OK, I was able to reproduce the exception.
v1:
{"name": "Record", "type": "record",
"fields": [
{"name": "name", "type": "string"},
{"name": "id", "type": "int"}
]
}
v2:
{"name": "Record", "type": "record",
"fields": [
{"name": "name_rename", "type": "string", "aliases": ["name"]}
]
}
Step 1. Write Avro file using v1 generated class
Step 2. Read Avro file using v2 generated class
Exception in thread "main" org.apache.avro.AvroRuntimeException: Bad index
at Record.put(Unknown Source)
at org.apache.avro.generic.GenericData.setField(GenericData.java:463)
at
org.apache.avro.generic.GenericDatumReader.readRecord(GenericDatumReader.java:166)
at
org.apache.avro.generic.GenericDatumReader.read(GenericDatumReader.java:138)
at
org.apache.avro.generic.GenericDatumReader.read(GenericDatumReader.java:129)

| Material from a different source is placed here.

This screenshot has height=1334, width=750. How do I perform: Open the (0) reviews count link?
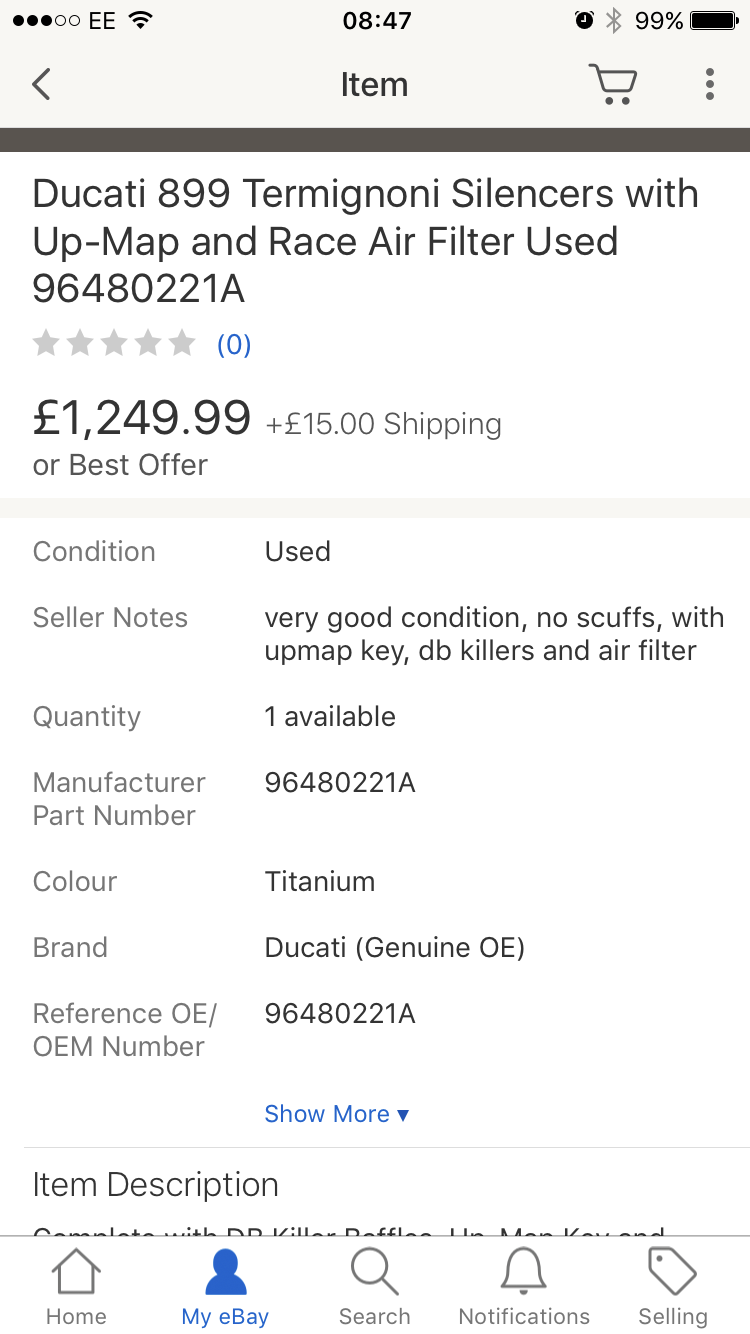(234, 345)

at org.apache.avro.file.DataFileStream.next(DataFileStream.java:233)
at org.apache.avro.file.DataFileStream.next(DataFileStream.java:220)
at Read.readFromAvro(Unknown Source)
at Read.main(Unknown Source)
The code to write/read the avro file didn't change from below.
On Mon, Sep 19, 2011 at 9:08 PM, Alex Holmes <[email protected]> wrote:
> I'm trying to put together a simple test case to reproduce the
> exception. While I was creating the test case, I hit this behavior
> which doesn't seem right, but maybe it's my misunderstanding on how
> forward/backward compatibility should work:
>
> Schema v1:
>
> {"name": "Record", "type": "record",
> "fields": [
> {"name": "name", "type": "string"},
> {"name": "id", "type": "int"}
> ]
> }
>
> Schema v2:
>
> {"name": "Record", "type": "record",
> "fields": [
> {"name": "name_rename", "type": "string", "aliases": ["name"]},
> {"name": "new_field", "type": "int", "default":"0"}
> ]
> }
>
> In the 2nd version I:
>
> - removed field "id"
> - renamed field "name" to "name_rename"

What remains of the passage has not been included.